Prediction of freezing of gait in Parkinson's disease using statistical inference and lower-limb acceleration data

Abstract

The freezing of gait (FoG) is a common type of motor dysfunction in advanced Parkinson's disease (PD) associated with falls. Over the last decade, a significant amount of studies has been focused on detecting FoG episodes in clinical and home environments. Yet, there remains a paucity of techniques regarding real-time prediction of FoG before its occurrence. In this paper, a new algorithm was employed to define the best combination of sensor position, axis, sampling window length, and features to predict FoG. We hypothesized that gait deterioration before FoG onsets can be discriminated from normal gait using statistical analysis of features from successive windows of data collected from lower-limb accelerometers. We defined a new performance measure, 'predictivity', to compare the number of correctly predicted FoG events among different combinations.
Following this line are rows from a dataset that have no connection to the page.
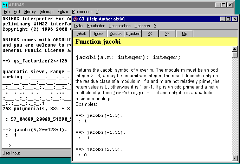This screenshot has height=164, width=240.
Task: Print the topic using Drucken button
Action: coord(133,34)
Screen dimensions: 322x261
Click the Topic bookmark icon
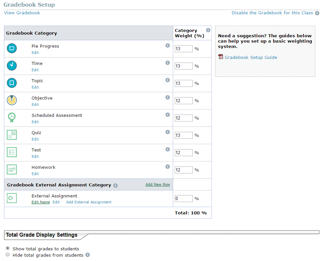click(12, 83)
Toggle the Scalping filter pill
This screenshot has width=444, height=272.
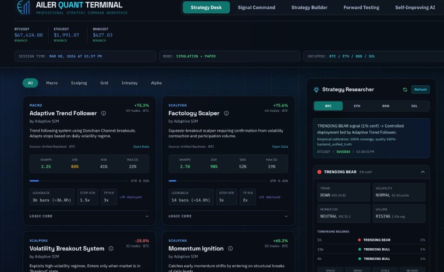coord(78,83)
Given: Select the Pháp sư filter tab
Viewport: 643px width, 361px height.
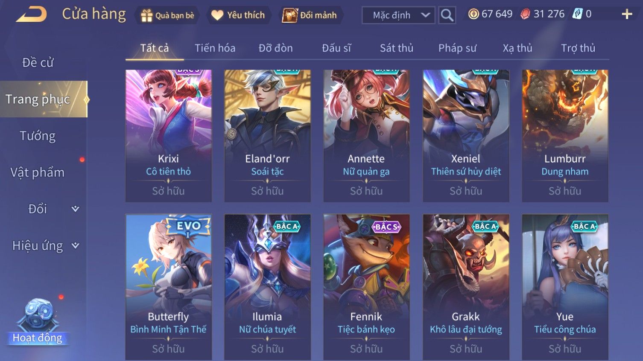Looking at the screenshot, I should tap(457, 48).
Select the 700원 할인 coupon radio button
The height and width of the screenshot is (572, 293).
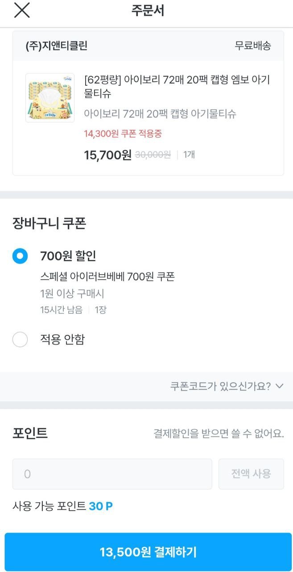pos(20,256)
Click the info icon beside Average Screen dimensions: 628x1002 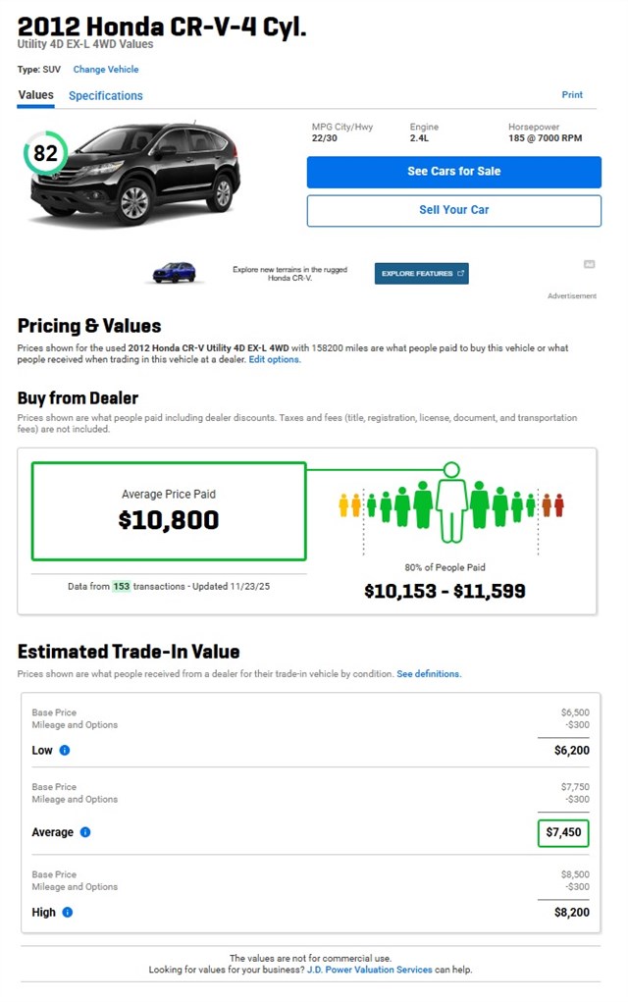tap(85, 832)
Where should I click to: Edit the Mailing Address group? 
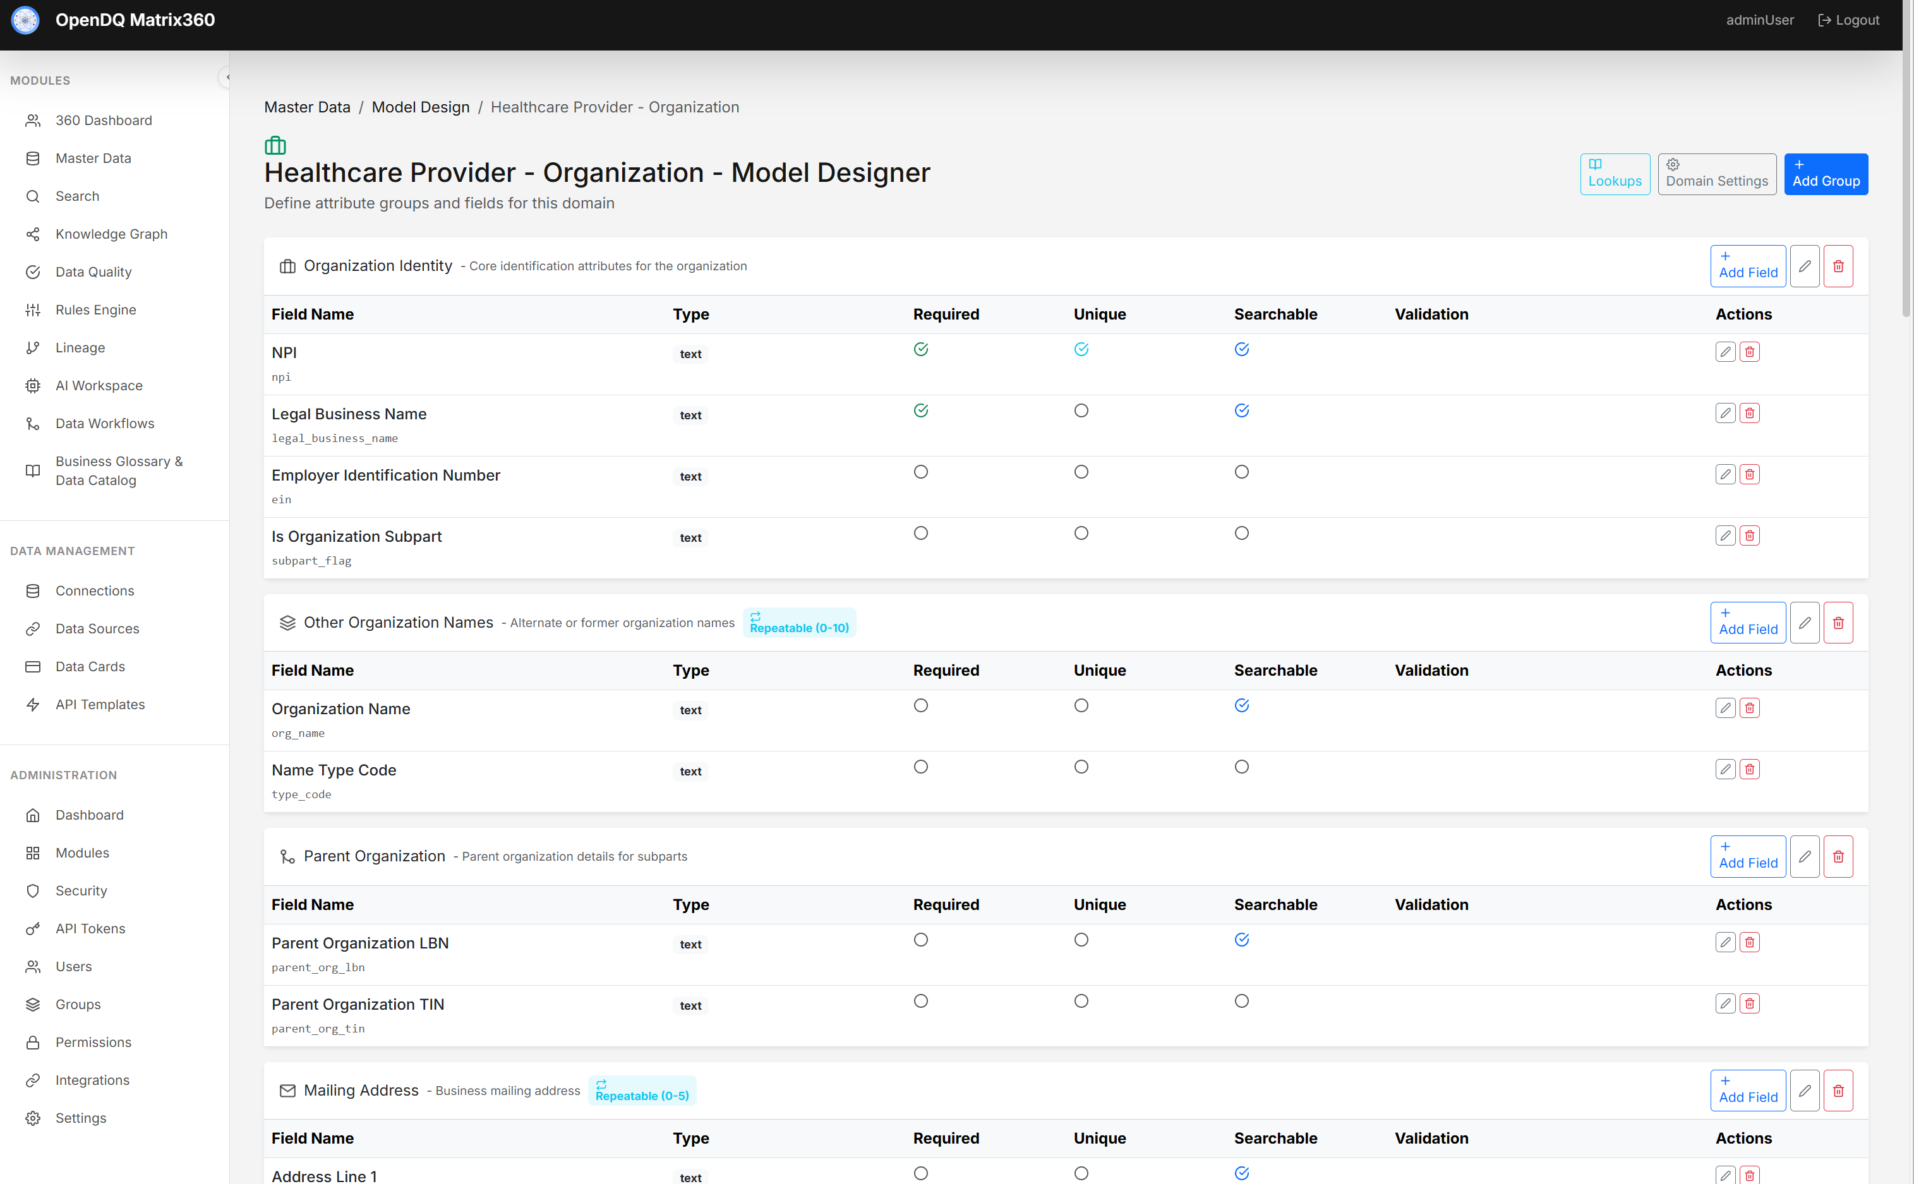pos(1804,1090)
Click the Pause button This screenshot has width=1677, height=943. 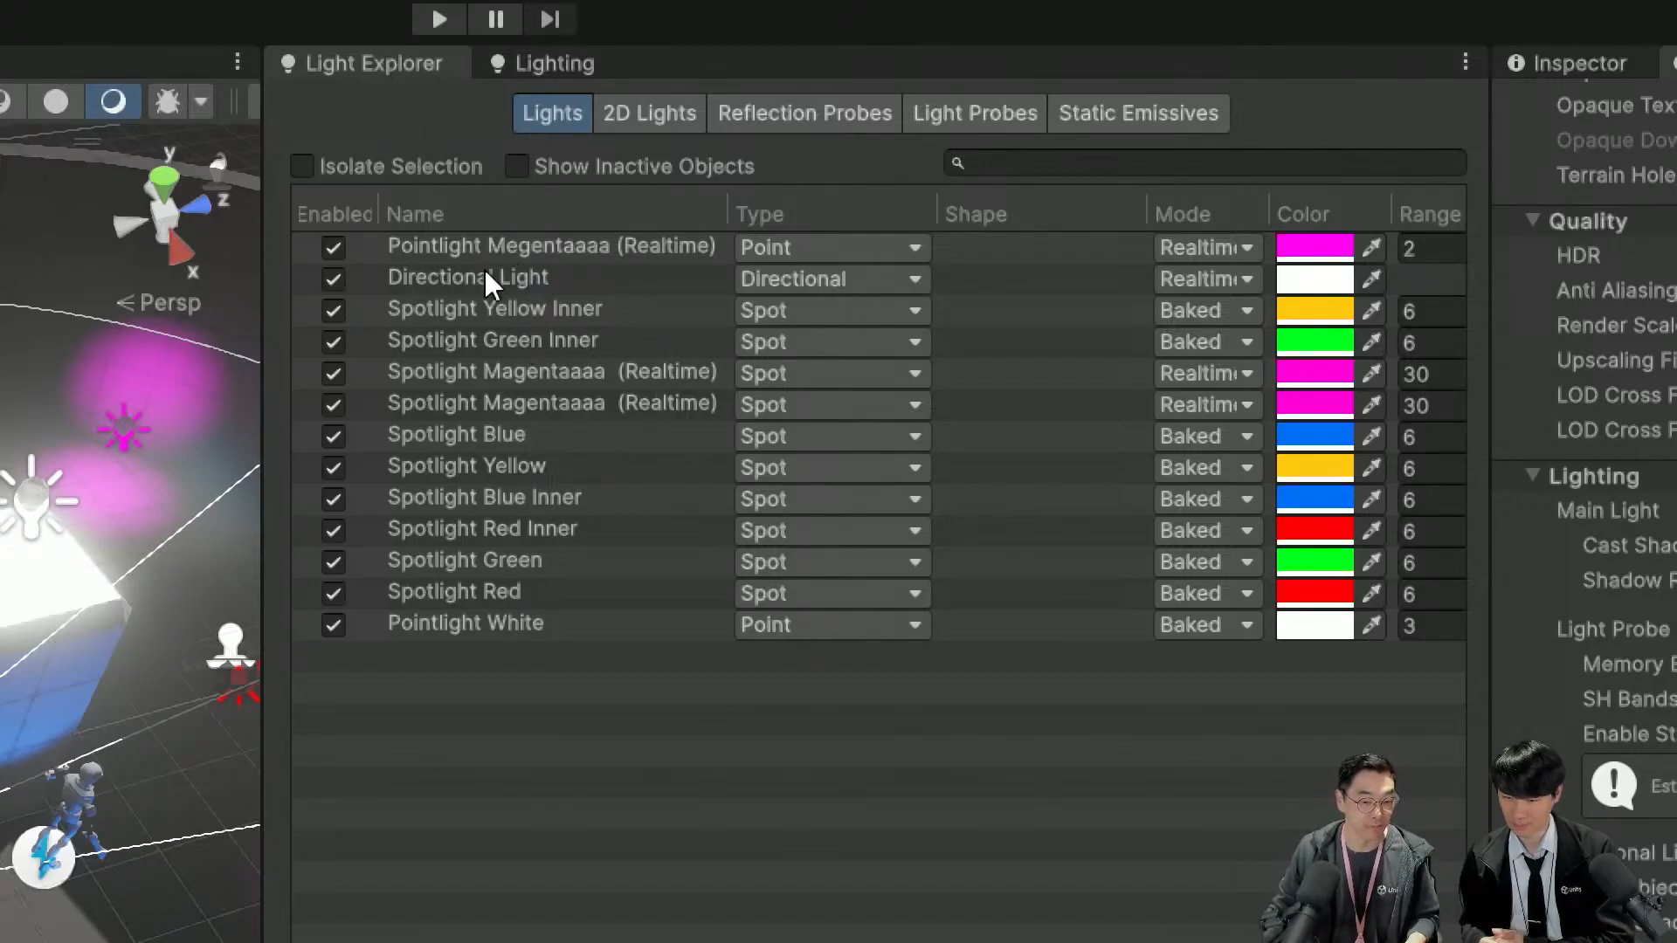point(495,19)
We characterized the system performance using data from 10 PD patients, who experienced FoG while performing several walking tasks in a lab environment. The analysis of 120 different combinations revealed that prediction of FoG can be realized by using an individual shank sensor and sample entropy calculated from the horizontal forward axis with window length of 2 s (88.8%, 92.5%, and 89.0% for average predictivity, sensitivity, and specificity, respectively).